Last time I told you what beliefs are. Today I am going to tell you how to consciously change a belief. This process is based on Teal Scott’s teachings on how to change a belief. I find it really helpful and it works for me so I hope it will work for you too. The steps for changing a detrimental belief are:

1. Identify the belief. If you do not know how to do that, read the article on Shadow work that I wrote just recently.
It is important to work with a core belief. For example the thought “I hate speaking in public “is not a core belief. It is an emotional reaction to a core belief. A core belief can be “I am not good enough”. You always want to be working with the root belief when you are dealing with changing your beliefs. Because if you do not, it will just keep coming back.

2. Decide if the belief is beneficial or detrimental to you.

3. Decide what you would rather believe instead. Let your non beneficial beliefs be your inspiration towards beliefs you want to believe.

4. Determine the emotions that are holding you to the belief like glue. Decide if the emotional pay off is worth keeping the belief or not. For example: If I believe that I am not good enough, if I am being really honest about the emotional pay off it might look something like: I get pity when I feel like I am not good enough and that pity feels like people care about me. Or: when I think thoughts like I am not good enough, I give up the responsibility of having to try something new. You have to decide if the emotional pay off is worth the limitations of the beliefs which you are holding. If not, decide you are ready to let go of it. Nothing will help anybody to change something if they do not want to change it.

5. Seek out alternative evidence and alternative explanations which undermine the validity of your detrimental belief. Replace the evidence you’ve been using to back up and support your detrimental belief with evidence that undermines it! For example: If you believe that you are not good enough, this belief may be backed up by this kind of evidence: my mother always told my that I was not good enough. An alternate explanation may be something like this: When I made mistakes, it was an embarrassment to my mother. She was the one who felt as she was not good enough. I simply adopted this belief.

6. Look for evidence and proof to back up the beneficial belief which you would rather believe. And example would be: How am I good enough? I have had successes (you can list them).
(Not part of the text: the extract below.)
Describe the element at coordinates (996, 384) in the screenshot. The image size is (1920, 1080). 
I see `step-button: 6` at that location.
I have worth which is inate. The things that I have to say could really benefit other people. You want to look at as much proof and evidence that is possible. Make it your focus.
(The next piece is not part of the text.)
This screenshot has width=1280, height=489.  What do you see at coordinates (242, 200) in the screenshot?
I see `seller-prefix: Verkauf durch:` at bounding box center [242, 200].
7. Use affirmations that work. These are affirmations which feel good to think, that you DO believe… NOT affirmations which make you more aware of where you aren’t and feel like a lie because they contradict your own sense of intelligence. Because when you believed for decades that you are not good enough and you say something like “I am good enough”, it sounds to you like a lie. You can use things like: I value myself because I care (if you do believe it).

8. Without immediately taking inventory of your reality (out of distrust of the process), simply giveyour self some time to let the new beliefs take root and ALLOW your reality to change. Soon after you change your thoughts, you’ll be looking at tangible proof in a reality that backs up your new thought to such a degree that the new thought will then become a firm belief. But this time, it will be one which benefits you and your life!